En éstas, Moreno encarna la virtud -el espíritu democrático, las aspiraciones populares, etcétera-, mientras que Saavedra es el representante de la reacción, cuando no de los ricos y conservadores. La ecuación no siempre fue la misma. Un primer recorrido por las historias de la Revolución muestra que casi todas ellas identifican, para 1810, dos corrientes diferentes de pensamiento y acción, pero pocas veces las subsumen en los dos personajes que nos ocupan. Y si a veces esas fuerzas son consideradas incompatibles, otras tantas se entienden como vertientes complementarias en el marco de la revolución.

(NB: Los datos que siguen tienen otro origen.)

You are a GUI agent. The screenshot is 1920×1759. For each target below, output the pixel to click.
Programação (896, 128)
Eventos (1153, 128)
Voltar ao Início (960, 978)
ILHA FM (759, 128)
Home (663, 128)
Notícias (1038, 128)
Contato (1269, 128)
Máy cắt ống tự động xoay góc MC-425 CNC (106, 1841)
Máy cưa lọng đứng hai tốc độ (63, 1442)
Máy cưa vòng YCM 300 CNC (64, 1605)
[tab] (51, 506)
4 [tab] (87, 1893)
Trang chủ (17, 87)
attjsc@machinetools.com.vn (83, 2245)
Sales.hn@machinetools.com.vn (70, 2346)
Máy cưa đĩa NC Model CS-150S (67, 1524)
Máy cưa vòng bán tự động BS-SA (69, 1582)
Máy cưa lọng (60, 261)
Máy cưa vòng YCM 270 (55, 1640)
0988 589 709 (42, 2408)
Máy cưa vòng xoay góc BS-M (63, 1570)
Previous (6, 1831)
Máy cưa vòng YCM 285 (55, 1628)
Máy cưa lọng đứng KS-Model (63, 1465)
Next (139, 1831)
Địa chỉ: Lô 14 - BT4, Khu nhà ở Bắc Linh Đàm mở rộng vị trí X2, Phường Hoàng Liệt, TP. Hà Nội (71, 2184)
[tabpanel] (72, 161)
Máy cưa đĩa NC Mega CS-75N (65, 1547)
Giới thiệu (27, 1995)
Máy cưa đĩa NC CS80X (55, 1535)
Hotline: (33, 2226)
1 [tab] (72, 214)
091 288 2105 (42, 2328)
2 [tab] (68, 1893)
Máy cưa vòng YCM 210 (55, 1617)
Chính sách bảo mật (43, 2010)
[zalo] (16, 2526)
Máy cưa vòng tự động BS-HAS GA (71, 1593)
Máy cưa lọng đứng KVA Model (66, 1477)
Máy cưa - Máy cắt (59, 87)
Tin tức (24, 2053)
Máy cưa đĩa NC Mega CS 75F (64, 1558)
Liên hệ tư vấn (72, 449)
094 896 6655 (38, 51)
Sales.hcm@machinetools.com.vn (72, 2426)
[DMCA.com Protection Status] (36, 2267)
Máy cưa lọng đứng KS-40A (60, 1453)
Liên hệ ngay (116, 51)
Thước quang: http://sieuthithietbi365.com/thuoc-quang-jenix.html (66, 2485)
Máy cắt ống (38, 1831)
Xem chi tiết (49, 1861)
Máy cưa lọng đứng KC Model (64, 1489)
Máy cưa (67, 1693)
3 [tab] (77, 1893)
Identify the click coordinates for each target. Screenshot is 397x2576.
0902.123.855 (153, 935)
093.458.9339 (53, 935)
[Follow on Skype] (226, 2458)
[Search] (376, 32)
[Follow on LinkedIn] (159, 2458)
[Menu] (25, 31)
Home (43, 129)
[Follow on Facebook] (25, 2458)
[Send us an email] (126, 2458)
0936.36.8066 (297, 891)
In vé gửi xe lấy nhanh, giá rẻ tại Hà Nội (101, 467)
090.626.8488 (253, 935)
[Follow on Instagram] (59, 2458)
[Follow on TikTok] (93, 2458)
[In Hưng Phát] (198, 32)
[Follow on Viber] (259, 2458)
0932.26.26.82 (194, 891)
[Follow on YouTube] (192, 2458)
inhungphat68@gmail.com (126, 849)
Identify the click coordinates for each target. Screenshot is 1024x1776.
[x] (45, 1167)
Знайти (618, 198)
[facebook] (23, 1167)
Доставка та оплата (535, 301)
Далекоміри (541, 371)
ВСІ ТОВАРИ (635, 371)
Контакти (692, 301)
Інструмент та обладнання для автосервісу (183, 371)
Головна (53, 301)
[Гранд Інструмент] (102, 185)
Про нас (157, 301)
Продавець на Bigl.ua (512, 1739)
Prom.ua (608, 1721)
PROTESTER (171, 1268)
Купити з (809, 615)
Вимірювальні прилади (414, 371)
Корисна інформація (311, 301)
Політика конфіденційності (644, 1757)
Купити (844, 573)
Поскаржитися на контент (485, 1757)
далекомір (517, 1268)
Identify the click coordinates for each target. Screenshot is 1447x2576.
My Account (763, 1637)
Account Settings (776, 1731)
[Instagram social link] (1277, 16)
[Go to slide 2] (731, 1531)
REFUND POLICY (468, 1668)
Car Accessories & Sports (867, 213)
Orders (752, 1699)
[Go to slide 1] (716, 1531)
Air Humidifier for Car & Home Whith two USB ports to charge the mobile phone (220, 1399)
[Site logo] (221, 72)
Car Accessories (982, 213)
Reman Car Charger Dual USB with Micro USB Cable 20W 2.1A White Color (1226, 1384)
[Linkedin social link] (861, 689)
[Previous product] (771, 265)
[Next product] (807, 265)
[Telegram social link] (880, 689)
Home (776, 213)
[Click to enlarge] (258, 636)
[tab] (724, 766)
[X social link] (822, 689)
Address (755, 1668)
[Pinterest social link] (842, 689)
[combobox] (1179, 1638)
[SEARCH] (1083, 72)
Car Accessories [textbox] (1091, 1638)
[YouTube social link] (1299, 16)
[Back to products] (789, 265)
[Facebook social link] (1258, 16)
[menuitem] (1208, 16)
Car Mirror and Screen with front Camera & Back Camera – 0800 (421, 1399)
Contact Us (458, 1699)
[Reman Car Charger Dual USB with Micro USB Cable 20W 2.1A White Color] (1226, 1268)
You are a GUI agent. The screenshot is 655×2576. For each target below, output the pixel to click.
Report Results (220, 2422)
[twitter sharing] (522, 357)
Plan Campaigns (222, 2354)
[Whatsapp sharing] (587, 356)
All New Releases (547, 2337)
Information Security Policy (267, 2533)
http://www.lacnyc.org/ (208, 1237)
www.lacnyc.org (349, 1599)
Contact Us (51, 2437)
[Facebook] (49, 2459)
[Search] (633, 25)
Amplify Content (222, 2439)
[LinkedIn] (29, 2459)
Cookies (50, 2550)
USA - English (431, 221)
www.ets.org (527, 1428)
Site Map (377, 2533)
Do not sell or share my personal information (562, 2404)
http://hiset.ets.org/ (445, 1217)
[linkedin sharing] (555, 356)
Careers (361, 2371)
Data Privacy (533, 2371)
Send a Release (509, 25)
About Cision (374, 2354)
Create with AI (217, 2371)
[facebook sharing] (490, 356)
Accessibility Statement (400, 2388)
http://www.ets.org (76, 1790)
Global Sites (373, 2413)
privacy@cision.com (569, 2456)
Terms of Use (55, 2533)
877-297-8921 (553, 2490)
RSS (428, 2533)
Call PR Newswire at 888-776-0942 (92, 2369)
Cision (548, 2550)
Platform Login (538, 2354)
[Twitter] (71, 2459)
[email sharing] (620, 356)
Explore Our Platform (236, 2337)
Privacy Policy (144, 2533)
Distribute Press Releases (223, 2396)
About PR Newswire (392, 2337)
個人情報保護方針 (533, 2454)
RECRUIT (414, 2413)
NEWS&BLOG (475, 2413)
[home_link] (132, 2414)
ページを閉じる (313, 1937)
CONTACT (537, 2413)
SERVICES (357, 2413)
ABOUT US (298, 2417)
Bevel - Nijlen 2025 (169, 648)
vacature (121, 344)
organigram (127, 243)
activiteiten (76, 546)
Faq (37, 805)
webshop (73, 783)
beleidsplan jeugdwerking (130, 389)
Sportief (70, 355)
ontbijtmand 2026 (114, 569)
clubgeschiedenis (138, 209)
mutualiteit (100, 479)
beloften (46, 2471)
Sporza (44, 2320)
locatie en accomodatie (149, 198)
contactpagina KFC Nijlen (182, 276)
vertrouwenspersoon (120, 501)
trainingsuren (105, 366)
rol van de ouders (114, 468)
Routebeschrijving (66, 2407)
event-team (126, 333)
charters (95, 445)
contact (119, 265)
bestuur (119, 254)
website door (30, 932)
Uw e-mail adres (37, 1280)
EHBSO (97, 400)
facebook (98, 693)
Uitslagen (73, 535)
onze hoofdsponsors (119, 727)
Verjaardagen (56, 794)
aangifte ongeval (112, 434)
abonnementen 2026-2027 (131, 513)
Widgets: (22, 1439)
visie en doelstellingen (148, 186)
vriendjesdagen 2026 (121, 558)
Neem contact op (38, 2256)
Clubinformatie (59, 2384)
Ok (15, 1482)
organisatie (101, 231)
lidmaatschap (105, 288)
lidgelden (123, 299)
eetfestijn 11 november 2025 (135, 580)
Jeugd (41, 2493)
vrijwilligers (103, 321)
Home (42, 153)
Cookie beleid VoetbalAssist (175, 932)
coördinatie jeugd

Moreno gozó de gran predicamento en la historiografía del siglo XX, reivindicado por los herederos de la tradición liberal como Ricardo Levene, pero también, aunque por razones muy diferentes, por las distintas corrientes de la izquierda, incluso aquellas que formaron parte de la reacción revisionista. Al mismo tiempo, un sector del revisionismo, y en particular una de sus figuras más populares, José María Rosa, vio en Moreno un intelectual "frío", alejado de cualquier contacto popular, y aun "el dictador que se manejaba con el terrorismo y el engaño para hacer una revolución". Saavedra, en cambio, "tenía tras suyo las grandes fuerzas de la revolución, el pueblo y el ejército", aunque no supo comprenderlo y desperdició la ocasión de liderar el movimiento.
En cualquiera de estas variantes, las historias de la Revolución fueron por lo general bastante menos maniqueas que algunas de las que hoy circulan mediáticamente. La nueva fórmula predicada obtura la interrogación y deja poco espacio para la discusión colectiva sobre el presente y el futuro. Es más fácil comprimir la complejidad pasada y la diversidad presente en una consigna única y en un antagonismo irreductible.